Not the Eiffel Tower. Not the Louvre. Not Notre-Dame.

Napoleon’s Tomb at Les Invalides.

I am fascinated by Napoleon Bonaparte in a way I find difficult to fully explain. He was born in Corsica in 1769 — an island that had only just been ceded to France, making him French by the narrowest of margins. He spoke French with a Corsican accent that his classmates mocked. He was an outsider in the country he would come to rule.

He was commissioned as a second lieutenant at sixteen. Nineteen years later he crowned himself Emperor of France.

Not appointed. Not anointed. He took the crown from the Pope’s hands and placed it on his own head — a gesture so audacious it is almost impossible to process. The Pope had travelled from Rome for the ceremony. Napoleon thanked him by crowning himself.

He stood in the Louvre and declared it not big enough.

And yet for all his extraordinary bravado, Napoleon was not an armchair general sending others to die. He is today widely considered one of the greatest military generals in history — personally commanding in battle after battle, leading from the front, present in the chaos rather than directing it from a safe distance.

There is something about that which feels increasingly rare.

We live in an age of leaders who drop bombs from great distances and post about it online. Who wage wars by proxy and measure success in memes and approval ratings. Napoleon was many things — brilliant, ruthless, vain, visionary — but he was present. He stood in the field. He knew what war actually was because he was in it.

His tomb reflects all of this.

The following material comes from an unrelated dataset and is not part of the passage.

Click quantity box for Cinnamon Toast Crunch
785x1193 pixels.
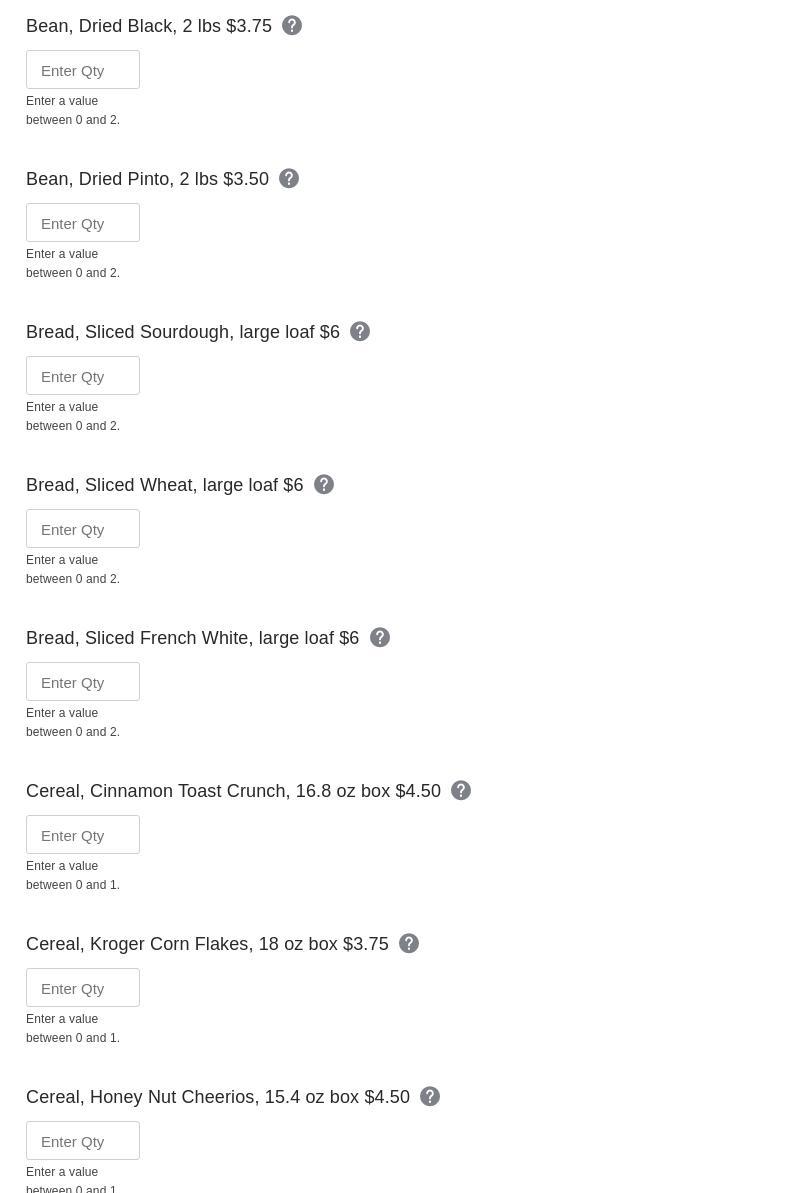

It sits in an open crypt beneath a soaring dome in Les Invalides — you look down at it from a circular balcony above, the red porphyry sarcophagus massive and silent in the space below. It is not the tomb of a man who wanted to be forgotten.

Carved into the stone beneath him are the words he dictated from his deathbed on Saint Helena — exiled to a remote island in the South Atlantic, 6,000 miles from Paris:

“Je désire que mes cendres reposent sur les bords de la Seine, au milieu de ce peuple français que j’ai tant aimé.”

I desire that my ashes rest on the banks of the Seine, among the French people whom I have so loved.

The most powerful man in the world, reduced to exile, wanting only to go home.

He got his wish. He is there now, beneath that dome, on the banks of the Seine, among the people he loved.

I have a Légion d’honneur medal at home. It was given to me by my French mother-in-law as a keepsake — I did nothing to earn it. But it is a small, remarkable object that Napoleon himself instituted in 1802, awarded ever since to those who have served France with distinction. It sits on my wall quietly, connecting my home in Australia to a man who crowned himself Emperor and whose ashes rest on the banks of a river in Paris.

History has a way of travelling further than even Napoleon imagined.